■ Требования к заданиям ■
A – Ответьте по отрывку для чтения:
(i) Когда рассказчица увиделась с матерью Жака?
(ii) Что делала рассказчица, думая о Жаке, помимо записей в дневнике?
(iii) Какие чувства теперь вызывали у нее бары и дансинги?
B – Обновите отрывок для чтения: приведите часть, начиная с «Чтобы убедить самое» и заканчивая «она заговорщически улыбнулась.», заменив в ней «дневника» на «блокнота».

Чтобы убедить самое себя, что я не библиотечная крыса, я думала о Жаке; я посвящала ему целые страницы своего дневника, писала письма, которые не отправляла. В начале ноября я увиделась с его матерью; она была очень сердечна; Жак, по ее словам, постоянно спрашивал «о единственном человеке в Париже, который его интересовал»; передавая эти слова, она заговорщически улыбнулась.

Я усиленно работала, развлекалась, я вновь обрела равновесие и не иначе как с удивлением вспоминала свои летние проказы. Все эти бары, дансинги, по которым я таскалась вечерами, теперь вызывали у меня лишь отвращение и даже что-то близкое к ужасу. Эта целомудренная неприязнь была сродни моему давнему самолюбованию: несмотря на мой рационализм, все плотское оставалось для меня табу.

■ Данные ■

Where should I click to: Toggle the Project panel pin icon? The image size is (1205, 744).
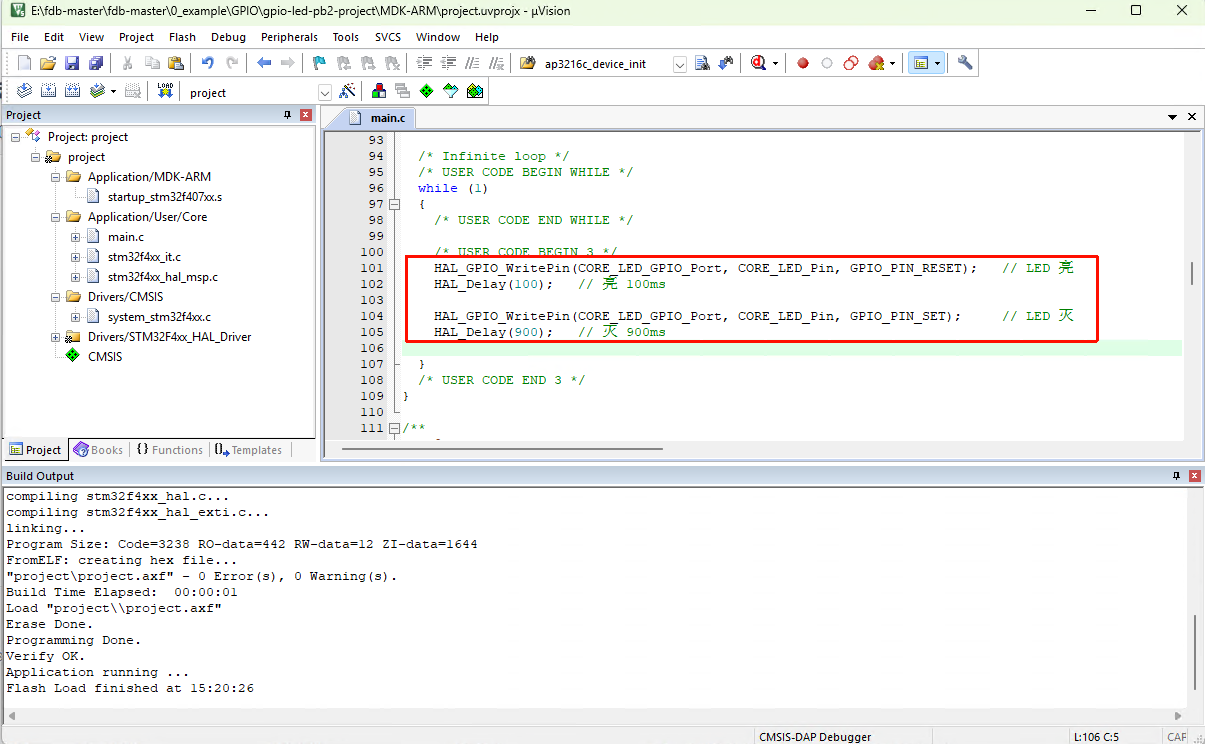tap(288, 115)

■ В ответ ■
A –
(i) В начале ноября.
(ii) Писала письма, которые не отправляла.
(iii) Лишь отвращение и даже что-то близкое к ужасу.

B –
Чтобы убедить самое себя, что я не библиотечная крыса, я думала о Жаке; я посвящала ему целые страницы своего блокнота, писала письма, которые не отправляла. В начале ноября я увиделась с его матерью; она была очень сердечна; Жак, по ее словам, постоянно спрашивал «о единственном человеке в Париже, который его интересовал»; передавая эти слова, она заговорщически улыбнулась.